Leanord Schilling pictured at the Mule Barn Law Center in Fort Worth, Texas.

On a small pad of paper, Schilling drew six squares replicating the layout police departments typically use to display photo lineups to witnesses, then planted a finger conspicuously over one "mug shot." "See anybody that looks familiar?" he asked peering knowingly over his glasses. This is the way he'd seen it done, he said, and done it himself in his younger days.

"I may have made some suggestive comments that 'this is the one you saw, lady. Let me tell you about this one.'"

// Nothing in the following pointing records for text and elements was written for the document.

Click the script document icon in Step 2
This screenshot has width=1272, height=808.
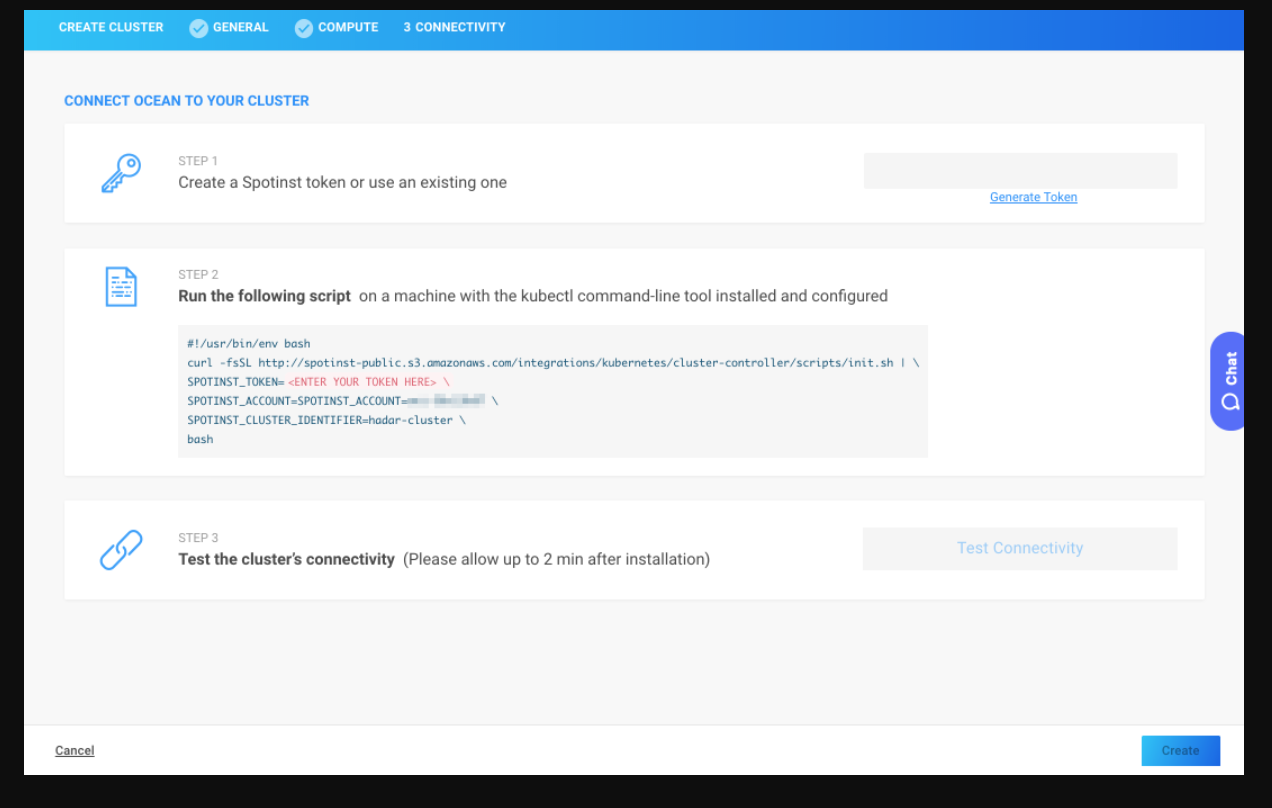coord(121,287)
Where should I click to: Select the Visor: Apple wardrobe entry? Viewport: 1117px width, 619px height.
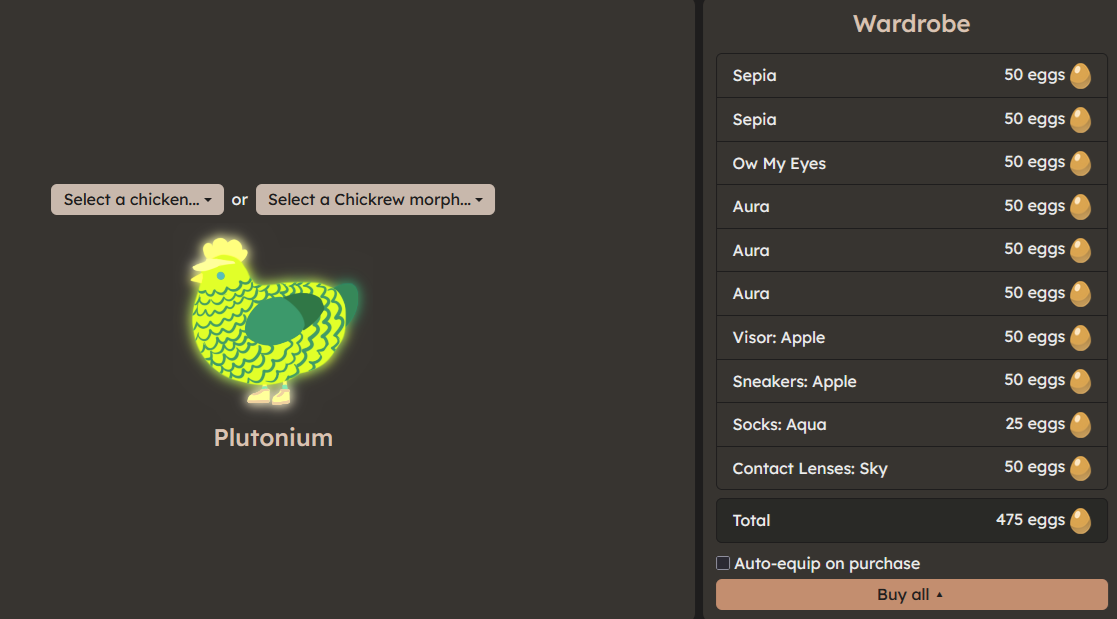778,338
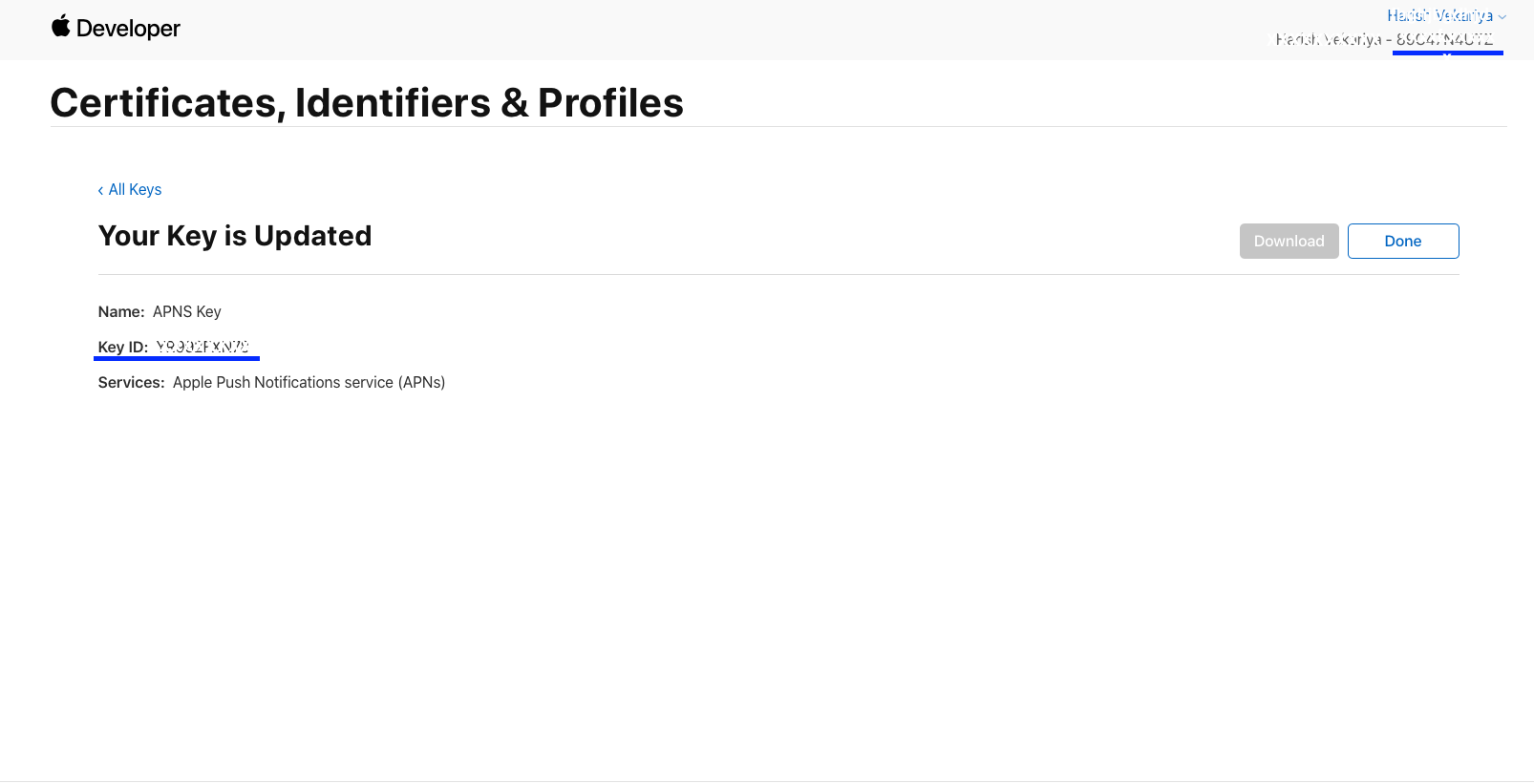Open the Harish Vekariya account menu

coord(1438,15)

He made no apologies -- he was sure the suspects were guilty. But, he argued, it's wrong for other officers to bend the rules. "I did what I did at the time, and it was right. But that's just that particular time," he said.

Reformers now argue that investigators should have no role in displaying pictures of possible suspects to witnesses. Even well-meaning case officers might unintentionally sway a witness in subtle ways.

In Dallas, Pughes' new plan for witness identification mandated everything from how to choose photos, the questions to ask and, most importantly, who would be in the room with the witness. And it wouldn't be the case officers.

For the rank and file in Dallas and many other cities where such changes were proposed, it smacked of distrust.

Pughes knew he would face belligerence when he walked into a training session in the spring of 2009. The officers were eager to defend their integrity and worried that his system would make it harder to get evidence.

As Pughes fired up his Powerpoint, Det. Steve L'Huillier interrupted from the front row. With nearly 30 years on the force, L'Huillier was insulted. "How dare you accuse us all of wrongdoing?" L'Huillier said. "If we had a few cases that resulted in wrongful convictions, that's a tragedy." Those were rare exceptions, he argued.

But police had no experience from an eyewitness perspective, Pughes told them. "Once you are able to sit in their chair, walk in their shoes for a minute, the officers came to the realization that picking someone out of a lineup is much more difficult than what you'd think on the outside looking in," he said.

State lawmakers saw wisdom in the new system too and proposed witness identification reform across Texas. A vigorous lobbying campaign by the Houston Police Union opposed it and the bill failed. But a similar measure succeeded two years later.

A survey last year by the Police Executive Research Forum found that more than two-thirds of police departments in the U.S. still don't take the most basic step to reduce errors in witness identification: requiring a person unfamiliar with the case to show the lineup. Brandon Garrett, a University of Virginia law professor and expert on wrongful convictions, has watched the opposition succeed time and again. "It's kind of remarkable how long it takes to make changes that really help the police," he said.

Kunkle retired in 2010, and this fall Watkins lost a contentious bid for reelection. But their work left an indelible mark, including on Dallas homicide detective Scott Sayers, who had opposed the ID changes. Sayers, who joined the force in 1995, was convinced that killers would get away with their crimes. "In the end, I think that was false," Sayers says now, adding that the system also better protects officers from court challenges.